GOLGA2, also known as GM130, is a cis-Golgi matrix protein. It plays a crucial role in glycosylation and transport of proteins in the secretory pathway. It is also involved in vesicle tethering, cell proliferation, and autophagy [1,3]. Genetic models, such as knockout mouse models, are valuable for studying its functions.

The deletion of GOLGA2 in mice induces autophagy with Golgi disruption. This autophagy induction leads to fibrosis along with the reduction of subcellular lipid storage in the lung and liver, indicating associations among Golgi function, fibrosis, and autophagy [2]. In addition, knockdown of golga2 in zebrafish resulted in severe skeletal muscle disorganization and microcephaly, suggesting an important developmental role of GM130 in vertebrates [4]. A human patient with a homozygous loss-of-function mutation in GOLGA2 presented a neuromuscular disorder, and a second consanguineous family with bi-allelic loss-of-function mutations showed microcephaly, seizures, and myopathy, emphasizing the critical developmental requirement of GOLGA2 [4,5].

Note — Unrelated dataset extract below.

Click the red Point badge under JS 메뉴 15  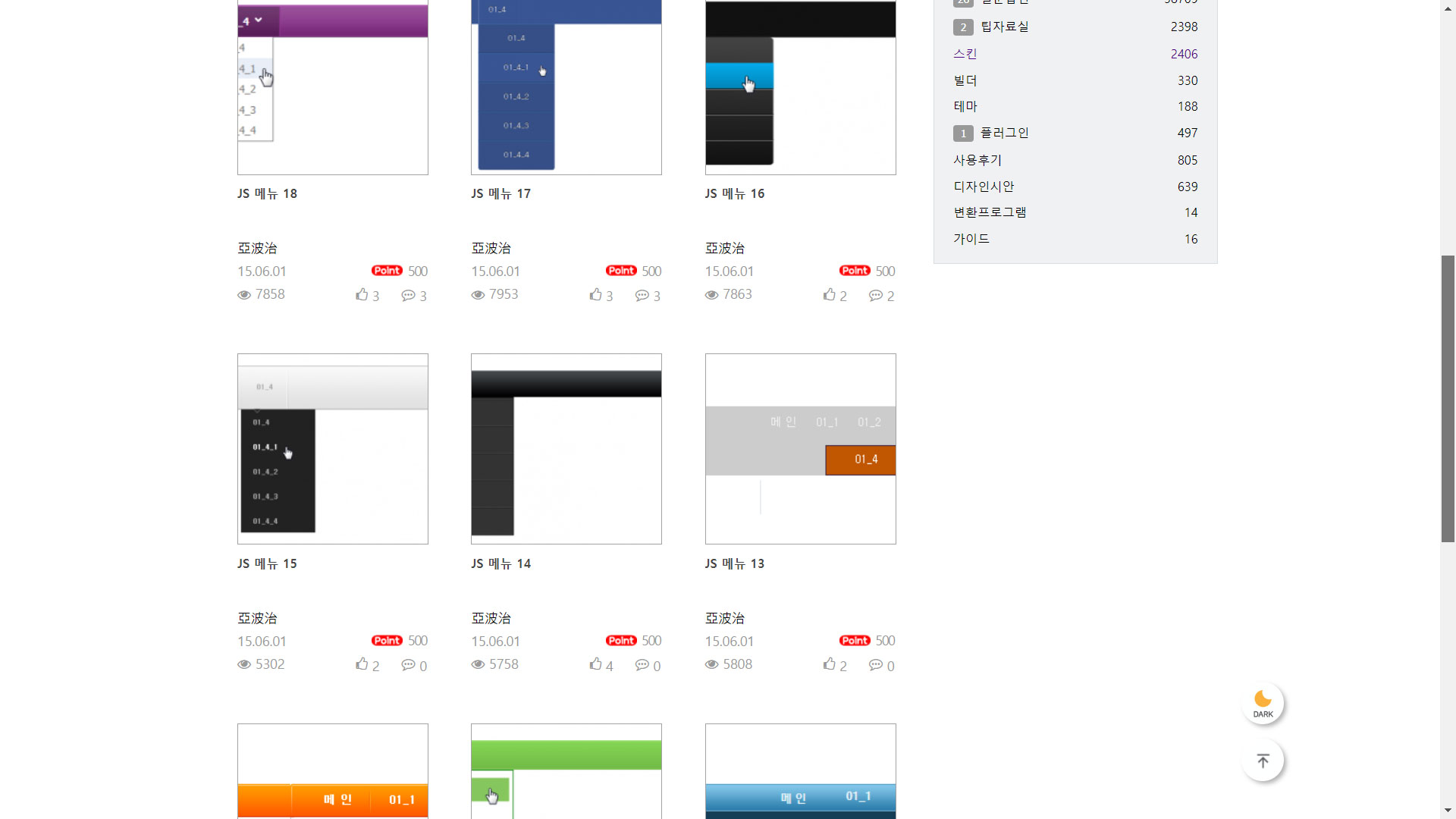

In conclusion, GOLGA2 is essential for normal development and physiological functions, being involved in processes like autophagy, protein transport, and glycosylation. Studies using gene-knockout models in mice and zebrafish have revealed its role in neuromuscular disorders and fibrosis, contributing to our understanding of the underlying mechanisms and potential therapeutic targets for related diseases.